(Entries taken from a collection)
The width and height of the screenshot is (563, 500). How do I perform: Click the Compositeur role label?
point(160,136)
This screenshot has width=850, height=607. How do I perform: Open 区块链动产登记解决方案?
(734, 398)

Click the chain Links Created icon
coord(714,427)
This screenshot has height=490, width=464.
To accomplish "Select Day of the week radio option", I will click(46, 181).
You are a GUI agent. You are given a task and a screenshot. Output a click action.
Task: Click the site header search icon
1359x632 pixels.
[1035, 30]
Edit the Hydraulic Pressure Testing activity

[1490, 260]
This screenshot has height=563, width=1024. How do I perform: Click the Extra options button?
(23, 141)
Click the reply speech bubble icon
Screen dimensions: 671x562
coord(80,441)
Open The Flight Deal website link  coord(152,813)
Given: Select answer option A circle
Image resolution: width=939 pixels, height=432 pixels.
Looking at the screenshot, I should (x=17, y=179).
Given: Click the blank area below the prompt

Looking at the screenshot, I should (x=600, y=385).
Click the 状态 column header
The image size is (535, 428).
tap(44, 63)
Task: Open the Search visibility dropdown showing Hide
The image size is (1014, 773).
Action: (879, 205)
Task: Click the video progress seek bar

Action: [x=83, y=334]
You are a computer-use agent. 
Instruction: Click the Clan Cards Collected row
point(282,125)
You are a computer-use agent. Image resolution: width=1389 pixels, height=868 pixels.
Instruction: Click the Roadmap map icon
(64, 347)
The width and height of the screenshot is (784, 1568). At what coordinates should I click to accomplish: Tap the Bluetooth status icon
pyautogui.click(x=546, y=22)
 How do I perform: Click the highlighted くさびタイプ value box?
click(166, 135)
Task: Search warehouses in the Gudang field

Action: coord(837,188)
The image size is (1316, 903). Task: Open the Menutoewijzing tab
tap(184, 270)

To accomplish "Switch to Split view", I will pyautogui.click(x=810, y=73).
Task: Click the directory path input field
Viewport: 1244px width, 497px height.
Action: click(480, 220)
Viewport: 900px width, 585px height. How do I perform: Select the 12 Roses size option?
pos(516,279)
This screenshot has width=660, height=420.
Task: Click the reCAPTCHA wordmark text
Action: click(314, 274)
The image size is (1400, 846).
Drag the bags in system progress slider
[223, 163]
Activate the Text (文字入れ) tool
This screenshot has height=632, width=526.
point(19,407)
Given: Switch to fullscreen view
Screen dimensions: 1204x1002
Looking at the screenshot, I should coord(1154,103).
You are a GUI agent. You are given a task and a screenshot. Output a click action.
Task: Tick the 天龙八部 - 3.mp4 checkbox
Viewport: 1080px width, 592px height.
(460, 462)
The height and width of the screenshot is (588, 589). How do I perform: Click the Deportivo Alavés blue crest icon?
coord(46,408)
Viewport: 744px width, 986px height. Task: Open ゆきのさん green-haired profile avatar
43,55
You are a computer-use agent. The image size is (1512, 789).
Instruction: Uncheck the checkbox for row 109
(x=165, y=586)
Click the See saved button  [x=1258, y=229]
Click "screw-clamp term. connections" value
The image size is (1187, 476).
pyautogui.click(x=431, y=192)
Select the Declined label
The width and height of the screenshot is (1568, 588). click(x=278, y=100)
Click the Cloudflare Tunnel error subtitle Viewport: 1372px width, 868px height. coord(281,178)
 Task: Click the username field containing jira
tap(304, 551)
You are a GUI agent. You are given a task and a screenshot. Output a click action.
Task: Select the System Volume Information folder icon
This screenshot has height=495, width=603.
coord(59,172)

**What needs to be done:** The answer must consist of the lines from the one with "Screen dimensions: 1204x1002" through the final line of the entries above, exactly as they are, and nothing else.

**Exercise output:**
Screen dimensions: 1204x1002
Looking at the screenshot, I should coord(1154,103).
You are a GUI agent. You are given a task and a screenshot. Output a click action.
Task: Tick the 天龙八部 - 3.mp4 checkbox
Viewport: 1080px width, 592px height.
(460, 462)
The height and width of the screenshot is (588, 589). How do I perform: Click the Deportivo Alavés blue crest icon?
coord(46,408)
Viewport: 744px width, 986px height. Task: Open ゆきのさん green-haired profile avatar
43,55
You are a computer-use agent. The image size is (1512, 789).
Instruction: Uncheck the checkbox for row 109
(x=165, y=586)
Click the See saved button  [x=1258, y=229]
Click "screw-clamp term. connections" value
The image size is (1187, 476).
pyautogui.click(x=431, y=192)
Select the Declined label
The width and height of the screenshot is (1568, 588). click(x=278, y=100)
Click the Cloudflare Tunnel error subtitle Viewport: 1372px width, 868px height. coord(281,178)
 Task: Click the username field containing jira
tap(304, 551)
You are a GUI agent. You are given a task and a screenshot. Output a click action.
Task: Select the System Volume Information folder icon
This screenshot has height=495, width=603.
coord(59,172)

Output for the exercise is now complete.